The husband of one of the Nu’Kem weavers died last Saturday of a heart attack. Doña Esperanza and her late husband Don Victor are from an aldea of Tactic called Pansinic. They have six children, the youngest of them is only six years old.
Doña Esperanza was one of the founding board members of Nu’Kem. Though she was no longer on the board during my time with the association, she served as the community organizer and leader for the weavers of Pansinic. She is an excellent weaver (all the Nu’Kem products with “Esperanza” in the title are named after her because she was the person who created the design), and she doesn’t mince words, a quality that I vastly enjoy about her but unfortunately will get one branded as enojada (angry) here.
Since Doña Esperanza was the representative of Pansinic whenever I would schedule a meeting in that community everyone would gather at her house. I made countless trips out to Pansinic to talk about order deadlines, association news, quality control, and new designs. Through my visits I became close with Doña Esperanza and her family, and it breaks my heart to know the pain they are all in now with the death of Don Victor.
I attended Don Victor’s visitation, funeral, and burial on Monday. It was a day that was both saddening and angering.
It is the custom in Guatemala for the family of the deceased to provide a lunch to all the mourners on the day of the funeral. I arrived at Doña Esperanza’s house at 10 in the morning with the intention of paying my respects, leaving, and then attending the funeral later in the afternoon. But Esperanza and her eldest daughter Lily (she was also a Nu’Kem weaver) were so grateful to see me, I decided to stay.
I ate my portion of kak’ik and tamalitos in the company of Beti, a Nu’Kem weaver from the aldea of Chijacorral. From our spot in the corner, we watched as mourners filed into the room with the casket to make place a monetary offering in the basket for the family and as the Mariachi band entertained the gathering.

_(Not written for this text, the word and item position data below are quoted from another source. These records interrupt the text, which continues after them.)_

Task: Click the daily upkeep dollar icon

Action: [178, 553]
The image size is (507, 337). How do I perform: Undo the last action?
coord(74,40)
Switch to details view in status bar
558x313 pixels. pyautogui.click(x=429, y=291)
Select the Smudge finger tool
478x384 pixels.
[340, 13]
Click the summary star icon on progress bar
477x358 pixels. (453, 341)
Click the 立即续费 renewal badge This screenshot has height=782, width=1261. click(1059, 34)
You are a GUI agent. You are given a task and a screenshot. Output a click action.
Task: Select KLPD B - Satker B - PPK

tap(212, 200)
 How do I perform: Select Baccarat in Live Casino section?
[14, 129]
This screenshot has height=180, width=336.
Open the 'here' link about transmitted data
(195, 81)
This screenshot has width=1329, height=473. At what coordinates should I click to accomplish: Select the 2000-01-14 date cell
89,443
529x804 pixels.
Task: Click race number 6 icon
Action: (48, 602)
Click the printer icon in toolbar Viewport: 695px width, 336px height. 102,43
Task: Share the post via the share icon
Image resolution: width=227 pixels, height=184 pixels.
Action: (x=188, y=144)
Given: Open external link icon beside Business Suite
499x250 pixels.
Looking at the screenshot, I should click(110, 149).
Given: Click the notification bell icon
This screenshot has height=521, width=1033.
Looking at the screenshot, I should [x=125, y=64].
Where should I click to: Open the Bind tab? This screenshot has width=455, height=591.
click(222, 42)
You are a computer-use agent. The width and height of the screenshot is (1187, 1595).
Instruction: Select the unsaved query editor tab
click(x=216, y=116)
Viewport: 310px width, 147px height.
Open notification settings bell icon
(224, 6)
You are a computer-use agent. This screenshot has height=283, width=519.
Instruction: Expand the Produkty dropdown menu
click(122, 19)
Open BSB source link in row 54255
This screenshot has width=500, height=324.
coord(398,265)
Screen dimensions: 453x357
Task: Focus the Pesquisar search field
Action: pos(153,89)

At 2:30 in the afternoon everyone piled into micros and the backs of trucks to make the journey to the Catholic Church in the center of Tactic. The funeral started at 3:00 pm and lasted for an hour. Afterwards the hundreds of mourners followed the casket, the family, and the Mariachi band in a walking procession to the cemetery over a mile away. A few words were spoken at the cemetery and Don Victor’s casket was placed in a concrete mausoleum. I walked home in the rain at 5:30 pm.
Funerals always make me cry, but as I said before, this one also made me angry.
The only other funeral I had attended here in Guatemala was that of Mynor, but I have gotten “invites” to many others. I have turned all the offers down, because although I have known people who have died, I was not closely acquainted with any of them. But funerals here are more social than sad. It is less about mourning the death of a person and more about just being a part of an event.
To be sure there are a lot people who attend visitations and funerals who are there because of some relationship with the deceased or in support of the family, but many others go just for the free food and the amusement seemingly derived from watching a family in bereavement. Is the wife going to faint? How are the kids holding up? Does he look very distraught?
As the procession made its way to the cemetery, people in the group were taking pictures of the casket and family with their camera phones. In the cemetery, ice cream vendors were making a killing off the apparently famished mourners. People would buy a cone and then climb up on top of one of the nearby mausoleums to get a better view of the action. The man delivering the final words could barely be heard over the conversations emitting from the crowd. This is not my culture and I shouldn’t judge, but I was infuriated by the complete lack of respect for the deceased and his mourning family.
The priest’s sermon at the funeral was the other thing that angered me the most during the day. In it he said the crying over the death of a loved one only shows a lack of faith in God. What a horrible and fallacious thing to say at a funeral. Why make an already devastated family feel even worse by asserting their tears signify that they don’t have enough faith in God?
Crying is a natural response to such an emotionally painful experience. It has nothing to do with faith, or lack thereof it. The children were crying because they lost their father. Doña Esperanza was crying because she lost her husband. Others were crying because they lost their son or brother or friend or community member. I was crying at the sight of Doña Esperanza and her family in so much pain.
But now the tears have dried. The funeral spectacle is over. The mourners have eaten their ice cream cones and gone home, but unfortunately the grief felt by Doña Esperanza and her children won’t dissipate as quickly as the public’s interest in it. Now they have to live in the painful reality of life without a father and a husband.